Records provided:

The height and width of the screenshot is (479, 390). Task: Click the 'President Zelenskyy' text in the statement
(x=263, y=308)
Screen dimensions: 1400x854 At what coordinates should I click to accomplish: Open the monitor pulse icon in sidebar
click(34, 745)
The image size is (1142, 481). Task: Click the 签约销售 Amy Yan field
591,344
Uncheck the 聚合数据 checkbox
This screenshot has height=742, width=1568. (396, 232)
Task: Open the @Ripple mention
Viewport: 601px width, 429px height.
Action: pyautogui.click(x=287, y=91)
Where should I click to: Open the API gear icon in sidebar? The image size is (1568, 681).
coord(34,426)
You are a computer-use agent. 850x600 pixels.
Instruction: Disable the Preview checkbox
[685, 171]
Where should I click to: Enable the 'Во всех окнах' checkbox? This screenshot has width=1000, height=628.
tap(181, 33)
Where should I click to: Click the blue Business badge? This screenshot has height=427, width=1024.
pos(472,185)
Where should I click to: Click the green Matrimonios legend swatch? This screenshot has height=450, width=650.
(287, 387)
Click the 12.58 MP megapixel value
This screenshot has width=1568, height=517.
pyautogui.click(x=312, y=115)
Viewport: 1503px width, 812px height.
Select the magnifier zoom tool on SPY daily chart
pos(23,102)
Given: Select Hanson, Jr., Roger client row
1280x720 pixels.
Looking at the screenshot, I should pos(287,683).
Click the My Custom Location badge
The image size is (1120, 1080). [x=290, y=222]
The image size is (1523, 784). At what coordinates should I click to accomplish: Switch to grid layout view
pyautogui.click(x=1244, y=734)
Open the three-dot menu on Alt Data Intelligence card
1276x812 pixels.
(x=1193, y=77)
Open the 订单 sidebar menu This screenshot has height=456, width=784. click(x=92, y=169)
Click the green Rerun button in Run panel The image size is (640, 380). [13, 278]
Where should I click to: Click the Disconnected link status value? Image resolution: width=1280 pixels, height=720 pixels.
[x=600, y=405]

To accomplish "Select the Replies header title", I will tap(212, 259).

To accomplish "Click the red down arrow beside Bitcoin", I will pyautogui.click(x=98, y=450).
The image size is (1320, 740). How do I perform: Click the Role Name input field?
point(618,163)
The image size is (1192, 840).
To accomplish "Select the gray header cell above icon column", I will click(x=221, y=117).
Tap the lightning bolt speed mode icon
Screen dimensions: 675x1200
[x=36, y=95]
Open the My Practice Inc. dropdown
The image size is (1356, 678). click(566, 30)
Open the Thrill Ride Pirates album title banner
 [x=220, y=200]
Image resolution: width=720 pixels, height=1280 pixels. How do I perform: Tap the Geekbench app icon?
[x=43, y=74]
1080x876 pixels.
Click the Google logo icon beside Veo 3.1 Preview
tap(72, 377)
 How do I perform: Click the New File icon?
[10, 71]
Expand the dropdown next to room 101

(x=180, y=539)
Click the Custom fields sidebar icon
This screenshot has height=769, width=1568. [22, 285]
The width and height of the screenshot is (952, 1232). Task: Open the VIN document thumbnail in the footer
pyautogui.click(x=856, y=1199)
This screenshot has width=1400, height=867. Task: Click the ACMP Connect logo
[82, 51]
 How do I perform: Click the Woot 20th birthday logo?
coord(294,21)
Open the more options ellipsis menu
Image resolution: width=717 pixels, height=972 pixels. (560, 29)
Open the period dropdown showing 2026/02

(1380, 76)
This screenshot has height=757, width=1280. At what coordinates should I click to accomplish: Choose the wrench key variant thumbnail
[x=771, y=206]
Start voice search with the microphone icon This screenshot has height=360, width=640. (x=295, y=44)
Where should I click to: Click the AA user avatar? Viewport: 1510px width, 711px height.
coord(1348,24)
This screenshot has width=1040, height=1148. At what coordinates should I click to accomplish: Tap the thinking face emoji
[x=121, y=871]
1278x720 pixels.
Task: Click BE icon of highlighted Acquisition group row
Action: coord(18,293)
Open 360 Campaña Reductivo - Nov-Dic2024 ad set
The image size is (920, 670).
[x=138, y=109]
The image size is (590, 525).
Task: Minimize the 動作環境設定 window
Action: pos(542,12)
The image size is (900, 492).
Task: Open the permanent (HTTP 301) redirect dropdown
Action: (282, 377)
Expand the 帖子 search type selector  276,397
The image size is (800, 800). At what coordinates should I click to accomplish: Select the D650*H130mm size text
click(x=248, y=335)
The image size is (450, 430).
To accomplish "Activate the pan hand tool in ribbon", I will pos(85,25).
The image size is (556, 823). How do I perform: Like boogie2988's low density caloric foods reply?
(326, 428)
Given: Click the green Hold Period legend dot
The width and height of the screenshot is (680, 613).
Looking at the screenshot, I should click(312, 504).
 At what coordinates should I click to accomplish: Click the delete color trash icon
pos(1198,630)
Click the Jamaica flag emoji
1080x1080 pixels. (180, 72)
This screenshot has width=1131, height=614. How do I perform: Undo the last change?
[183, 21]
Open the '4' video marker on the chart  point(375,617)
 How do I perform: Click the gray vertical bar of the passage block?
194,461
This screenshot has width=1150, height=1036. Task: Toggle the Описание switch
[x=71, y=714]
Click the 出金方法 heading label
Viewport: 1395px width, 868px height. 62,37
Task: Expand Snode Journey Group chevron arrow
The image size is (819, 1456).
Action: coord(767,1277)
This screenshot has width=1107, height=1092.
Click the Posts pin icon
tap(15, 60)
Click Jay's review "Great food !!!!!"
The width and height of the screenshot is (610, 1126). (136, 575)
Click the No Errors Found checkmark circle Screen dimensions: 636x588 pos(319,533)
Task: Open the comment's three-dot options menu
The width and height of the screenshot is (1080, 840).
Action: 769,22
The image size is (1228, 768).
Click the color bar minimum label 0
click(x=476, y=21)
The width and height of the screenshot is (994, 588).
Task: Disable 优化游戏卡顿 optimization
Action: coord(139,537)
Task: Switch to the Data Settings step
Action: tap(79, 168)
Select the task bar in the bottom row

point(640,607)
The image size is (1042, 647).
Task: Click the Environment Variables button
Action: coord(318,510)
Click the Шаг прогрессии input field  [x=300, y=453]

What the exercise asks:
Every line in the data above has to be retyped exactly.

Final answer:
The height and width of the screenshot is (479, 390). Task: Click the 'President Zelenskyy' text in the statement
(x=263, y=308)
Screen dimensions: 1400x854 At what coordinates should I click to accomplish: Open the monitor pulse icon in sidebar
click(34, 745)
The image size is (1142, 481). Task: Click the 签约销售 Amy Yan field
591,344
Uncheck the 聚合数据 checkbox
This screenshot has height=742, width=1568. (396, 232)
Task: Open the @Ripple mention
Viewport: 601px width, 429px height.
Action: pyautogui.click(x=287, y=91)
Where should I click to: Open the API gear icon in sidebar? The image size is (1568, 681).
coord(34,426)
You are a computer-use agent. 850x600 pixels.
Instruction: Disable the Preview checkbox
[685, 171]
Where should I click to: Enable the 'Во всех окнах' checkbox? This screenshot has width=1000, height=628.
tap(181, 33)
Where should I click to: Click the blue Business badge? This screenshot has height=427, width=1024.
pos(472,185)
Where should I click to: Click the green Matrimonios legend swatch? This screenshot has height=450, width=650.
(287, 387)
Click the 12.58 MP megapixel value
This screenshot has width=1568, height=517.
pyautogui.click(x=312, y=115)
Viewport: 1503px width, 812px height.
Select the magnifier zoom tool on SPY daily chart
pos(23,102)
Given: Select Hanson, Jr., Roger client row
1280x720 pixels.
Looking at the screenshot, I should pos(287,683).
Click the My Custom Location badge
The image size is (1120, 1080). [x=290, y=222]
The image size is (1523, 784). At what coordinates should I click to accomplish: Switch to grid layout view
pyautogui.click(x=1244, y=734)
Open the three-dot menu on Alt Data Intelligence card
1276x812 pixels.
(x=1193, y=77)
Open the 订单 sidebar menu This screenshot has height=456, width=784. click(x=92, y=169)
Click the green Rerun button in Run panel The image size is (640, 380). [13, 278]
Where should I click to: Click the Disconnected link status value? Image resolution: width=1280 pixels, height=720 pixels.
[x=600, y=405]

To accomplish "Select the Replies header title", I will tap(212, 259).

To accomplish "Click the red down arrow beside Bitcoin", I will pyautogui.click(x=98, y=450).
The image size is (1320, 740). How do I perform: Click the Role Name input field?
point(618,163)
The image size is (1192, 840).
To accomplish "Select the gray header cell above icon column", I will click(x=221, y=117).
Tap the lightning bolt speed mode icon
Screen dimensions: 675x1200
[x=36, y=95]
Open the My Practice Inc. dropdown
The image size is (1356, 678). click(566, 30)
Open the Thrill Ride Pirates album title banner
 [x=220, y=200]
Image resolution: width=720 pixels, height=1280 pixels. How do I perform: Tap the Geekbench app icon?
[x=43, y=74]
1080x876 pixels.
Click the Google logo icon beside Veo 3.1 Preview
tap(72, 377)
 How do I perform: Click the New File icon?
[10, 71]
Expand the dropdown next to room 101

(x=180, y=539)
Click the Custom fields sidebar icon
This screenshot has height=769, width=1568. [22, 285]
The width and height of the screenshot is (952, 1232). Task: Open the VIN document thumbnail in the footer
pyautogui.click(x=856, y=1199)
This screenshot has width=1400, height=867. Task: Click the ACMP Connect logo
[82, 51]
 How do I perform: Click the Woot 20th birthday logo?
coord(294,21)
Open the more options ellipsis menu
Image resolution: width=717 pixels, height=972 pixels. (560, 29)
Open the period dropdown showing 2026/02

(1380, 76)
This screenshot has height=757, width=1280. At what coordinates should I click to accomplish: Choose the wrench key variant thumbnail
[x=771, y=206]
Start voice search with the microphone icon This screenshot has height=360, width=640. (x=295, y=44)
Where should I click to: Click the AA user avatar? Viewport: 1510px width, 711px height.
coord(1348,24)
This screenshot has width=1040, height=1148. At what coordinates should I click to accomplish: Tap the thinking face emoji
[x=121, y=871]
1278x720 pixels.
Task: Click BE icon of highlighted Acquisition group row
Action: coord(18,293)
Open 360 Campaña Reductivo - Nov-Dic2024 ad set
The image size is (920, 670).
[x=138, y=109]
The image size is (590, 525).
Task: Minimize the 動作環境設定 window
Action: pos(542,12)
The image size is (900, 492).
Task: Open the permanent (HTTP 301) redirect dropdown
Action: (282, 377)
Expand the 帖子 search type selector  276,397
The image size is (800, 800). At what coordinates should I click to accomplish: Select the D650*H130mm size text
click(x=248, y=335)
The image size is (450, 430).
To accomplish "Activate the pan hand tool in ribbon", I will pos(85,25).
The image size is (556, 823). How do I perform: Like boogie2988's low density caloric foods reply?
(326, 428)
Given: Click the green Hold Period legend dot
The width and height of the screenshot is (680, 613).
Looking at the screenshot, I should click(312, 504).
 At what coordinates should I click to accomplish: Click the delete color trash icon
pos(1198,630)
Click the Jamaica flag emoji
1080x1080 pixels. (180, 72)
This screenshot has width=1131, height=614. How do I perform: Undo the last change?
[183, 21]
Open the '4' video marker on the chart  point(375,617)
 How do I perform: Click the gray vertical bar of the passage block?
194,461
This screenshot has width=1150, height=1036. Task: Toggle the Описание switch
[x=71, y=714]
Click the 出金方法 heading label
Viewport: 1395px width, 868px height. 62,37
Task: Expand Snode Journey Group chevron arrow
The image size is (819, 1456).
Action: coord(767,1277)
This screenshot has width=1107, height=1092.
Click the Posts pin icon
tap(15, 60)
Click Jay's review "Great food !!!!!"
The width and height of the screenshot is (610, 1126). (136, 575)
Click the No Errors Found checkmark circle Screen dimensions: 636x588 pos(319,533)
Task: Open the comment's three-dot options menu
The width and height of the screenshot is (1080, 840).
Action: 769,22
The image size is (1228, 768).
Click the color bar minimum label 0
click(x=476, y=21)
The width and height of the screenshot is (994, 588).
Task: Disable 优化游戏卡顿 optimization
Action: coord(139,537)
Task: Switch to the Data Settings step
Action: tap(79, 168)
Select the task bar in the bottom row

point(640,607)
The image size is (1042, 647).
Task: Click the Environment Variables button
Action: coord(318,510)
Click the Шаг прогрессии input field  [x=300, y=453]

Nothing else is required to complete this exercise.